Эд, видя мои страдания перед зеркалом, обычно отпускал какое-нибудь унизительное замечание в стиле:
– Да хватит депрессировать, сеструха, зато у тебя жопа всем на зависть.
Или:
– Мужики всё равно только на сиськи и ноги смотрят… Вот у Олечки Ломачкиной та-а-акие ноги… И жопа… И сиськи. Я б ей вдул.
– Вон пошёл!! – орала я на брата.
Олечку Ломачкину я, если что, не очень любила, хотя лично мне бывшая одноклассница не сделала ничего плохого… Ну, не виновата же она, в конце концов, что бог наградил её говорящей фамилией! Но «жопу» «прокачивала» по составленному Эдом комплексу упражнений. И «сиськи» тоже. Хотя грудь у меня и без прокачки была хорошей, высокой, упругой, того самого, популярного среди большинства мужиков третьего размера…
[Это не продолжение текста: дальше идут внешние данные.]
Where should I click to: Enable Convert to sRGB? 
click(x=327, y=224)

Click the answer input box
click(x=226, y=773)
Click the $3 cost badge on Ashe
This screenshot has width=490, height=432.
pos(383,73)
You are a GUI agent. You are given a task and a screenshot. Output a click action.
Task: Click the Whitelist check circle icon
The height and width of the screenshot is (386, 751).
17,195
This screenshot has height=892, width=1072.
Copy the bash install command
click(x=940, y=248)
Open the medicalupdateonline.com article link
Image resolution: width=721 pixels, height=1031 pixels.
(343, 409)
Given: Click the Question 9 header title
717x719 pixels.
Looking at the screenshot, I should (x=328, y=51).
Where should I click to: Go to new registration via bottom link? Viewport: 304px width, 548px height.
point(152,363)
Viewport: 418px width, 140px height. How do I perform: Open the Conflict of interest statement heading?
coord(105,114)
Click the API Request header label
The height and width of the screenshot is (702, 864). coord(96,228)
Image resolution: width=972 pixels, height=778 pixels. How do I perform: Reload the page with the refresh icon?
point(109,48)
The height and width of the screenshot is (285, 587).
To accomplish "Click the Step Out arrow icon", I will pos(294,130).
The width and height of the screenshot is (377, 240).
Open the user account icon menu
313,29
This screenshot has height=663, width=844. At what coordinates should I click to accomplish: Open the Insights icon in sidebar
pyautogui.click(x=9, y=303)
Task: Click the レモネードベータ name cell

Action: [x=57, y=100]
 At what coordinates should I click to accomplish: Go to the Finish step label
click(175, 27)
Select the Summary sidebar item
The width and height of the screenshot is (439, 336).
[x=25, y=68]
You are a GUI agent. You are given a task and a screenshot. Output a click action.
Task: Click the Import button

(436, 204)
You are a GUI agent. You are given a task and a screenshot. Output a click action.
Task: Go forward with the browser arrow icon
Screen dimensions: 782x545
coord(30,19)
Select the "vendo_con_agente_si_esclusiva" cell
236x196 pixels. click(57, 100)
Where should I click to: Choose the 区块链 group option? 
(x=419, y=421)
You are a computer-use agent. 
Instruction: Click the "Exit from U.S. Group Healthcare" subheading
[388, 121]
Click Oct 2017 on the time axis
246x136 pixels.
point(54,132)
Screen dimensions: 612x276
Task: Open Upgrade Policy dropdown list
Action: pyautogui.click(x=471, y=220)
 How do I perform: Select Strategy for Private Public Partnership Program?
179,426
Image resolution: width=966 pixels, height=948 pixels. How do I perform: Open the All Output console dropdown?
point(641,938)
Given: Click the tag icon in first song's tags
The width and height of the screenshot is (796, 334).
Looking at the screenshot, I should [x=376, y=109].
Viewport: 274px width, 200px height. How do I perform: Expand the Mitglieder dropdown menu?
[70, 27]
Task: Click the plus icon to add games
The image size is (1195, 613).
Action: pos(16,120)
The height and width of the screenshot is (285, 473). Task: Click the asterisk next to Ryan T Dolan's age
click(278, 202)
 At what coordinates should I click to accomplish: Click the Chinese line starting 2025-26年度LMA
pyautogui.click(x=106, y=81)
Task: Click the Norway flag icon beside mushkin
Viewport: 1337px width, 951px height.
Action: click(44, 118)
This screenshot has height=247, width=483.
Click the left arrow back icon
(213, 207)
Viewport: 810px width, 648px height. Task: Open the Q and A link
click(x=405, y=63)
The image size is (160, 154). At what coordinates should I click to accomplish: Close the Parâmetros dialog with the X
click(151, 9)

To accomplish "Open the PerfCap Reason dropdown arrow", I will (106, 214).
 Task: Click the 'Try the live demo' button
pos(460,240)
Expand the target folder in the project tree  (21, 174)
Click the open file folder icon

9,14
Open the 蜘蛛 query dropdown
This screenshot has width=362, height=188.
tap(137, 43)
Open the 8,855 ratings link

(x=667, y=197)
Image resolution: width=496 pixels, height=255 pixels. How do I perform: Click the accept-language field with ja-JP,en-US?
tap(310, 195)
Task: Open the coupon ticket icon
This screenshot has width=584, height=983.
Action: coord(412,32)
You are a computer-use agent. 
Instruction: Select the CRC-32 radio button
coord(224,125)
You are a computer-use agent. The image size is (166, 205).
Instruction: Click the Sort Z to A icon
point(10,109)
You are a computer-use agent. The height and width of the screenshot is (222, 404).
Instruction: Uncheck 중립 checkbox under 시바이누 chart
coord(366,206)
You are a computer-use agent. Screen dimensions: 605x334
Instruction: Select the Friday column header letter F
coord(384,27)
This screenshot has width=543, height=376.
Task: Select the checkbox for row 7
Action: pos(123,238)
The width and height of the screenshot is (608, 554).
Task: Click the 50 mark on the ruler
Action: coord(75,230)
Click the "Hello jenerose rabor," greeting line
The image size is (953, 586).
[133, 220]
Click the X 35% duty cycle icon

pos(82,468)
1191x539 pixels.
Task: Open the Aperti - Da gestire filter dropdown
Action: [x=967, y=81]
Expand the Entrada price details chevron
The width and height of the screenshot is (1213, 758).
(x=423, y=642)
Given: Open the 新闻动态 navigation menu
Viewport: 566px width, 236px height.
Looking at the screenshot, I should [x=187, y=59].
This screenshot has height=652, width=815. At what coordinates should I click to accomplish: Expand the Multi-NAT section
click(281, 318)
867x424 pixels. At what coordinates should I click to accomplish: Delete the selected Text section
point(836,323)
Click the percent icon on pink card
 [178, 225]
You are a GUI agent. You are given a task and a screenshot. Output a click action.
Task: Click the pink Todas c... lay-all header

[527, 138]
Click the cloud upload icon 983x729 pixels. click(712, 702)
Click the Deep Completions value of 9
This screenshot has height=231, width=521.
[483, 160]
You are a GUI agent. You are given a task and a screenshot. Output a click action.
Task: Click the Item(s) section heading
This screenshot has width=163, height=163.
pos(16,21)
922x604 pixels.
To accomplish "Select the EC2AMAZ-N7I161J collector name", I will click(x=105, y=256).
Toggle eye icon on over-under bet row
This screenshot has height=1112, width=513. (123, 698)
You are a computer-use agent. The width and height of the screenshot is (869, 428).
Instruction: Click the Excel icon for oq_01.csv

Объяснил бы мне ещё кто, почему я при воспоминании о Тимуре думаю о размере своей груди… Ох.
Откинула в сторону зеркальце и забылась тяжёлым сном, а утром Кострик ждал меня у подъезда.
– Кострин, слушай, правда. Давай вернёмся на прежний уровень отношений. Я зубрю, ты меня не замечаешь… Так же всё отлично было! Ну, хочешь, я все нужные тебе учебники на твоё имя перепишу?
– Не хочу. Кок, садись, пожалуйста, в машину. Здесь больше десяти минут стоять нельзя, а я тебя уже пятнадцать жду.
И смерил меня обиженным взглядом. Будто я на свидание опоздала!!
– Слушай, Кострик…
– Сядь. В. Машину.
Ледяной змейкой по позвоночнику скользнуло какое-то неприятное чувство. Магический приказ?
– Сквозь очки не работает! – возмущённо и обличительно вякнула я, а… А Кострик невозмутимо заметил:
– Да не в очках дело. Я вообще не ТАК на тебя смотрел. Просто ты же девственница, а у вас вообще всё не пойми как происходит.
Щёки опалило так, что от них можно было прикуривать.
– Да я! Да ты! Да с чего ты взял воо…
– Ты забыла, Кок? Я всё же на две четверти дракон. Иначе мне никто не дал бы гражданства в Дранхарре. Так что не переживай, жертвенную кровь я за милю учую.
И подмигнул, улыбнувшись широко и открыто. Словно что-то действительно смешное сказал. Я же ничего умного ответить не успела, ибо подъездная дверь противно скрипнула, выпуская наружу самую мерзкую на свете Пулю и вполне соответствующую ей хозяйку. Обе они вошли в пенсионный возраст уже очень давно и отличались лишь тем, что у Пули были четыре лапы и трясущийся крысиный хвост, а у пенсионерки Григорьевны непомерные амбиции и шестьдесят три года уверенности в своей непогрешимости.
Но всё бы ерунда. Главной бедой было то, что моя соседка свято верила в силу доноса и отчитывалась деду Шурке о нашем с Эдом поведении с регулярностью, достойной оклада. Впрочем, не удивлюсь, если старый генерал и в самом деле чем-нибудь со старушкой рассчитывается.